11 years, 1 month ago.

thermocouple

hi!! can you give me somme information about how i can convert a signal from thermocouple NTC to a digital signal with breage weatstone !!!

2 Answers

11 years, 1 month ago.

Hi,

An NTC is not a thermocouple, an NTC is a variable resistor. You can use it in a bridge but why would you? Unless one bridge terminal is connected to earth, you will need to meausre both terminals and subtract, or alternatively use an instrumentation amp. Suppose you have a wheatstone bridge with 3 identical resistors and an NTC with its nominal value equal to the other resistors. Suppose top and bottom are connected to VCC and GND respectively. Connect each terminal to an ADC input. One input will always give 0.5 the other will give a value close to 0.5 but dependent on the temperature. I would say that you don't need the first value. With an opamp you can map the range of your NTC to the ramge of your ADC. It all depends on the range and accuracy you require.

Accepted Answer
temam rabah
poster
11 years, 1 month ago.

my project is the following: i want to work with 8 thermistor NTC like a ring in order to deduce the direction of wind and one thermistor in the middle for the speed of the wind , for that i want to use the mbed card to transform the analog signal to the digital signal so the card has only 6 analog pin

Interresting concept. Reminds me of a watson-watt direction finder. I would start with just 4 NTCs in a bridge (opposite sensors in the same leg) and compute the direction with atan2 from the 2 inputs directly.

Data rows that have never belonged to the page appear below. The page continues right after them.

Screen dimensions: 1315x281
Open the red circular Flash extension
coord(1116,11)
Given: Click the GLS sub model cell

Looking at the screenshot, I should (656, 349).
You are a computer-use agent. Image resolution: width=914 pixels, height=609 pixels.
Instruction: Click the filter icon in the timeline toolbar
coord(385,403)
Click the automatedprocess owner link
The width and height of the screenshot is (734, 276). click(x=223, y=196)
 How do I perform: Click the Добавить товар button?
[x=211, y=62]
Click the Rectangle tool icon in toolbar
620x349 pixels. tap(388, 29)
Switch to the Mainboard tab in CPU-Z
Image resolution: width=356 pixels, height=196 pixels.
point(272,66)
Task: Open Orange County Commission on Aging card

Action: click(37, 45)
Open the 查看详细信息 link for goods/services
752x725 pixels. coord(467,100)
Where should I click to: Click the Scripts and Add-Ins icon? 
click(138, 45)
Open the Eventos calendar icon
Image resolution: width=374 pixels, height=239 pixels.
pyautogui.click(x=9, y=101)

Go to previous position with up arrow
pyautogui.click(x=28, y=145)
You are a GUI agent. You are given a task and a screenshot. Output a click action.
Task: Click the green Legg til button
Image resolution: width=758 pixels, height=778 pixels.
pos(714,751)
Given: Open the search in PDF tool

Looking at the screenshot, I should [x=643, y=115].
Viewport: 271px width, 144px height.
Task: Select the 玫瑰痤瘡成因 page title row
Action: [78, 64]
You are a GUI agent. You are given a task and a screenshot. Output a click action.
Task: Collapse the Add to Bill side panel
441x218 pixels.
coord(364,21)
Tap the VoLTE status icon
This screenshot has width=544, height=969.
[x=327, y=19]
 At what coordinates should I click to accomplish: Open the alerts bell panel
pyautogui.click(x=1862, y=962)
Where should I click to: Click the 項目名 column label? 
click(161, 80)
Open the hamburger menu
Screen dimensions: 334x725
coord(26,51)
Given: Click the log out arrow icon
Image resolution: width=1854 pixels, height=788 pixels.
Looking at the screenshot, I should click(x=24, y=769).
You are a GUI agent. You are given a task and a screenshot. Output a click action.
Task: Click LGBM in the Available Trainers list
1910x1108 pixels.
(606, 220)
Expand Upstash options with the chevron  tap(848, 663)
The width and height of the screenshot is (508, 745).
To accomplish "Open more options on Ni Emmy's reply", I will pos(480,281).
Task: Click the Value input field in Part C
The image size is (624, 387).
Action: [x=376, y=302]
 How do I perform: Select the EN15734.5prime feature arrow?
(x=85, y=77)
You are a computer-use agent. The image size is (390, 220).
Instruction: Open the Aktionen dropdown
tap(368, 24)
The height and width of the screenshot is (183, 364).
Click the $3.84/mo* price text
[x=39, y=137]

posted by Ad van der Weiden 26 Mar 2013

have you any proosition for this concetp ? for one themistance i just want to understand how i can capture the analog signal and transform it to a digital signal with electronic circuit

posted by temam rabah 26 Mar 2013

well you take two equal thermistors connect them in series between VCC (3.3V) and GND and connect the midpoint to an ADC input, these are e.g. your north-south thermistors. You do exactly the same with two east-west thermistors but you connect those to a second ADC input. The difficult thing is the selection of the NTC value. You detect the direction of the wind because one thermistor cools more than the other. So your thermistors must have a different temperature than the wind. This can be achieved by self heating of the thermistors. The lower the value the hotter they get. Unfortunately, when they get hot, the resistance drops and they get even hotter until an equilibrium is reached or until something breaks down. You also have to make sure that each thermistor is only cooled by the wind from its own direction. The ADC will convert your analog signal to digital. The lib will map it to floats between 0.0 and 1.0, nominally 0.5. So when your signals are ns and ew, the expression 180.0/M_PI*atan2(ns-0.5, ew-0.5) will give you an indication of the wind direction in degrees. The function hypot(ns-0.5, ew-0.5) gives an indication of wind speed.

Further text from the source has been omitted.